*** Opening of AVAILABLE DATA ***

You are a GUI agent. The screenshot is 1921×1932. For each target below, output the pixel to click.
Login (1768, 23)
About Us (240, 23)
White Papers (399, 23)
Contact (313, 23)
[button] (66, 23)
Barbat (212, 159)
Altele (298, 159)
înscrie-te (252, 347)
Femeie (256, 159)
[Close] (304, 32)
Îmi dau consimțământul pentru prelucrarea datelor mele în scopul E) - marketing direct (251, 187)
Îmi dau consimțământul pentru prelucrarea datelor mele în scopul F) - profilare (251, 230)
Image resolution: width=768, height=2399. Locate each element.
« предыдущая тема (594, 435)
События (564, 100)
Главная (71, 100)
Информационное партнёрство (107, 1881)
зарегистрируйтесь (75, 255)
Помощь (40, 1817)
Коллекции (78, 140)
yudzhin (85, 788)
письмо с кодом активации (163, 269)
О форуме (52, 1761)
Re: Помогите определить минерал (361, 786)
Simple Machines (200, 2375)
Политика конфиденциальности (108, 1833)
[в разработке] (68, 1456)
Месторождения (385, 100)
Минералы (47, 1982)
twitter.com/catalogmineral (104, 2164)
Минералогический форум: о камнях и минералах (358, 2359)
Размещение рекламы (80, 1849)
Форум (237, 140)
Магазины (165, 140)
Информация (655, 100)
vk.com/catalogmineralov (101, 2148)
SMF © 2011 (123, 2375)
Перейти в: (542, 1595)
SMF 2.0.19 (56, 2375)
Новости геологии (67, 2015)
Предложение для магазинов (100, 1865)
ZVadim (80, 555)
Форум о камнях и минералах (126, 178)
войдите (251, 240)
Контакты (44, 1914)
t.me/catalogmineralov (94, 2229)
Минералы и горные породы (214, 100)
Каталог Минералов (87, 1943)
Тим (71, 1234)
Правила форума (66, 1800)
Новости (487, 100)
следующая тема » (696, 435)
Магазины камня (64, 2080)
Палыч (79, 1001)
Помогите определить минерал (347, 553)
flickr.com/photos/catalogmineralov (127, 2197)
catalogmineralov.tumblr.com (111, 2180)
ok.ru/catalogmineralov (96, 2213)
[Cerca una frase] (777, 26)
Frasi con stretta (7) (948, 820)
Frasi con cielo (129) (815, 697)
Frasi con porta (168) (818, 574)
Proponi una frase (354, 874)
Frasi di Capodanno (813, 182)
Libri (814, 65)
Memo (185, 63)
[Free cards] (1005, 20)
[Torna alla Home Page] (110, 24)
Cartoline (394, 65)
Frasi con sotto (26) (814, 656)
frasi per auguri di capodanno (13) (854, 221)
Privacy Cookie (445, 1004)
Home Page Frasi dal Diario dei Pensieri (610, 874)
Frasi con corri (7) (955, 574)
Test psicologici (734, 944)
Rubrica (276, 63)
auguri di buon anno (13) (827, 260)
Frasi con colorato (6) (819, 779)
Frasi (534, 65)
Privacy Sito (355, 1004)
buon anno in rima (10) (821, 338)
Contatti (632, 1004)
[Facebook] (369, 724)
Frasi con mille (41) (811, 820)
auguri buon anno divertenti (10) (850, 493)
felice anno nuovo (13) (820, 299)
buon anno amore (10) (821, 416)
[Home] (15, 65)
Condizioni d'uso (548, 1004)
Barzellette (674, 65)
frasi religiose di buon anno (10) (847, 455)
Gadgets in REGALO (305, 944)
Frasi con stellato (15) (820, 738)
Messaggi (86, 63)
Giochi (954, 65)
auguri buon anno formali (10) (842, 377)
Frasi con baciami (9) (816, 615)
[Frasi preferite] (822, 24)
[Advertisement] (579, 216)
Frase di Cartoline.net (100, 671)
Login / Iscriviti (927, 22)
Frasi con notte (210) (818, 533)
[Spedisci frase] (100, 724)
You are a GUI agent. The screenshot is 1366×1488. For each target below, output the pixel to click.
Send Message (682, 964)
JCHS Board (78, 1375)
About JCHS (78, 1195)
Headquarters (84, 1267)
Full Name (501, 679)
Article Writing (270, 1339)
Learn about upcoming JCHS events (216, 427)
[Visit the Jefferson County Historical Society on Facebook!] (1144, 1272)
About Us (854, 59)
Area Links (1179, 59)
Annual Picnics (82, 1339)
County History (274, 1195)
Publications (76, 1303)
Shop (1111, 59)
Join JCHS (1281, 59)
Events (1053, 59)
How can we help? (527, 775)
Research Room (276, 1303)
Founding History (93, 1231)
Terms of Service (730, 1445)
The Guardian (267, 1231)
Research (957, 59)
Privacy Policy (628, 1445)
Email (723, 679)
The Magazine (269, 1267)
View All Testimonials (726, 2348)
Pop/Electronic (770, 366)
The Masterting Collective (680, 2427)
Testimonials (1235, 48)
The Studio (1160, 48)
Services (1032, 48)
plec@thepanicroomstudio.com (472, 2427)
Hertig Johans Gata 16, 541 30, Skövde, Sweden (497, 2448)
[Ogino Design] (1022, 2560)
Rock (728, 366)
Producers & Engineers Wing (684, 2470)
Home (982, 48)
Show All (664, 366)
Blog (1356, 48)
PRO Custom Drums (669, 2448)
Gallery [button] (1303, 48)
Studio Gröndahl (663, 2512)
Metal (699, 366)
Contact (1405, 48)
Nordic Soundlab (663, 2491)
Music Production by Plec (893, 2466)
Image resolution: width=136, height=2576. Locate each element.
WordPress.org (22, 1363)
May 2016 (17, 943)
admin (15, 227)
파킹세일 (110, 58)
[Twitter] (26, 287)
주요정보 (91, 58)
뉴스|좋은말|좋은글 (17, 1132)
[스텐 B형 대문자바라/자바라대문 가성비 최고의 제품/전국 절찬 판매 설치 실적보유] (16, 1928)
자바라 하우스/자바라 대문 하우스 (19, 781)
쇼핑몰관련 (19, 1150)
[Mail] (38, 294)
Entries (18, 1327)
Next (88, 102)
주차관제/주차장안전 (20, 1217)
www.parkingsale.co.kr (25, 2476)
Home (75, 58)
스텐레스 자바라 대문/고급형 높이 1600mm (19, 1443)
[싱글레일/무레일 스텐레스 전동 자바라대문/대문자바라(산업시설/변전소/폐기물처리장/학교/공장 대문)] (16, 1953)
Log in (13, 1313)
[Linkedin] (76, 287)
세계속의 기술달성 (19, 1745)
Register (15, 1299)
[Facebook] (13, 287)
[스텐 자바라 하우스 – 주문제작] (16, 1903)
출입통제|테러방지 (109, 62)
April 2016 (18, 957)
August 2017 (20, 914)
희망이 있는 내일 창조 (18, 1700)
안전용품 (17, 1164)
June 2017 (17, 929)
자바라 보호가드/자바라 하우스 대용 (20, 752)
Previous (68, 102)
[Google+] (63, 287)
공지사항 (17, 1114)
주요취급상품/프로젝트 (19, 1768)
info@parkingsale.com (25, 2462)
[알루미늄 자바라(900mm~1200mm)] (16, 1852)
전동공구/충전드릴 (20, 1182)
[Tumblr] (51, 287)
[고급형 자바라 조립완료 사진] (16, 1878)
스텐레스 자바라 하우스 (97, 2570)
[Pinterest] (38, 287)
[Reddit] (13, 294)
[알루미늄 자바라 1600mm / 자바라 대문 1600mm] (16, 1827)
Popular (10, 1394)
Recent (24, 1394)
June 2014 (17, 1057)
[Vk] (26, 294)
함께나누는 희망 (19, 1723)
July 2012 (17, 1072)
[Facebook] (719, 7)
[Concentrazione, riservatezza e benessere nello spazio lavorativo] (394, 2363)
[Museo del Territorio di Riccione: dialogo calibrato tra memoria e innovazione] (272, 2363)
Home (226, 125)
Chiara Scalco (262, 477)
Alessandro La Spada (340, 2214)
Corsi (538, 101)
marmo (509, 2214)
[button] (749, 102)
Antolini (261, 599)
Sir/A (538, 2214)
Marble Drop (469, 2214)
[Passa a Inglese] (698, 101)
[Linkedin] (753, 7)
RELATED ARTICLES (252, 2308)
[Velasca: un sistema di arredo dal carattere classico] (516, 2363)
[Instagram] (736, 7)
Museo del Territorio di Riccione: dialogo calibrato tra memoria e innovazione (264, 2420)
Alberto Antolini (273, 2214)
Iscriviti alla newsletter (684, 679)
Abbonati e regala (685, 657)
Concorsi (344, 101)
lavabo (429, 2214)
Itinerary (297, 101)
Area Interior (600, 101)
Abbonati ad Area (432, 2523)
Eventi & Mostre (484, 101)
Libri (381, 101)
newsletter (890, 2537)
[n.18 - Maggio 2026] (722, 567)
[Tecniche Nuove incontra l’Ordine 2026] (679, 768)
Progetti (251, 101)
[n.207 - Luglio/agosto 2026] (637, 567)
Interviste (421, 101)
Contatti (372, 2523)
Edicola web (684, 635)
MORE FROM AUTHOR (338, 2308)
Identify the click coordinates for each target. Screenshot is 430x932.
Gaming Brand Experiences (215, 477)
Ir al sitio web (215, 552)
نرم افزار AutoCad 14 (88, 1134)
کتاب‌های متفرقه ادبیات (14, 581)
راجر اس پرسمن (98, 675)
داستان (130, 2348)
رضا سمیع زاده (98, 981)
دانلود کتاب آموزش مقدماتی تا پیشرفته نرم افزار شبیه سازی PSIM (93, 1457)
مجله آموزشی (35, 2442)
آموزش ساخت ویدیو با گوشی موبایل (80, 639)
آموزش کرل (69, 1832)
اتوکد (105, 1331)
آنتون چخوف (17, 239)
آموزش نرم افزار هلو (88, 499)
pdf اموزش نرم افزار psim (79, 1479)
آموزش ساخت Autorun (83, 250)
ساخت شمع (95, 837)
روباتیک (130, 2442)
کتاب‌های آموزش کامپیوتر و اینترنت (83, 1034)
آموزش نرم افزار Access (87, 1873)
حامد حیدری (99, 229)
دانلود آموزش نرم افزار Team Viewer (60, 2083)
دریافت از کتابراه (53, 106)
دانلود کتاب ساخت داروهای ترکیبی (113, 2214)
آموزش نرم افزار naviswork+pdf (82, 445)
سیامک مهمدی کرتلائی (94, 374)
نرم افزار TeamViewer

*** Close of AVAILABLE DATA ***

● **PROBLEM DESCRIPTION**: Reproduce, exactly as they stand in the data above, the lines from the one that holds "PRO Custom Drums (669, 2448)" to the one that holds "[button] (749, 102)", inclusive.

● **EXERCISE RESPONSE**:
PRO Custom Drums (669, 2448)
Gallery [button] (1303, 48)
Studio Gröndahl (663, 2512)
Metal (699, 366)
Contact (1405, 48)
Nordic Soundlab (663, 2491)
Music Production by Plec (893, 2466)
Image resolution: width=136, height=2576. Locate each element.
WordPress.org (22, 1363)
May 2016 (17, 943)
admin (15, 227)
파킹세일 (110, 58)
[Twitter] (26, 287)
주요정보 (91, 58)
뉴스|좋은말|좋은글 (17, 1132)
[스텐 B형 대문자바라/자바라대문 가성비 최고의 제품/전국 절찬 판매 설치 실적보유] (16, 1928)
자바라 하우스/자바라 대문 하우스 (19, 781)
쇼핑몰관련 (19, 1150)
[Mail] (38, 294)
Entries (18, 1327)
Next (88, 102)
주차관제/주차장안전 (20, 1217)
www.parkingsale.co.kr (25, 2476)
Home (75, 58)
스텐레스 자바라 대문/고급형 높이 1600mm (19, 1443)
[싱글레일/무레일 스텐레스 전동 자바라대문/대문자바라(산업시설/변전소/폐기물처리장/학교/공장 대문)] (16, 1953)
Log in (13, 1313)
[Linkedin] (76, 287)
세계속의 기술달성 (19, 1745)
Register (15, 1299)
[Facebook] (13, 287)
[스텐 자바라 하우스 – 주문제작] (16, 1903)
출입통제|테러방지 (109, 62)
April 2016 (18, 957)
August 2017 (20, 914)
희망이 있는 내일 창조 (18, 1700)
안전용품 (17, 1164)
June 2017 (17, 929)
자바라 보호가드/자바라 하우스 대용 (20, 752)
Previous (68, 102)
[Google+] (63, 287)
공지사항 (17, 1114)
주요취급상품/프로젝트 (19, 1768)
info@parkingsale.com (25, 2462)
[알루미늄 자바라(900mm~1200mm)] (16, 1852)
전동공구/충전드릴 (20, 1182)
[Tumblr] (51, 287)
[고급형 자바라 조립완료 사진] (16, 1878)
스텐레스 자바라 하우스 (97, 2570)
[Pinterest] (38, 287)
[Reddit] (13, 294)
[알루미늄 자바라 1600mm / 자바라 대문 1600mm] (16, 1827)
Popular (10, 1394)
Recent (24, 1394)
June 2014 (17, 1057)
[Vk] (26, 294)
함께나누는 희망 (19, 1723)
July 2012 (17, 1072)
[Facebook] (719, 7)
[Concentrazione, riservatezza e benessere nello spazio lavorativo] (394, 2363)
[Museo del Territorio di Riccione: dialogo calibrato tra memoria e innovazione] (272, 2363)
Home (226, 125)
Chiara Scalco (262, 477)
Alessandro La Spada (340, 2214)
Corsi (538, 101)
marmo (509, 2214)
[button] (749, 102)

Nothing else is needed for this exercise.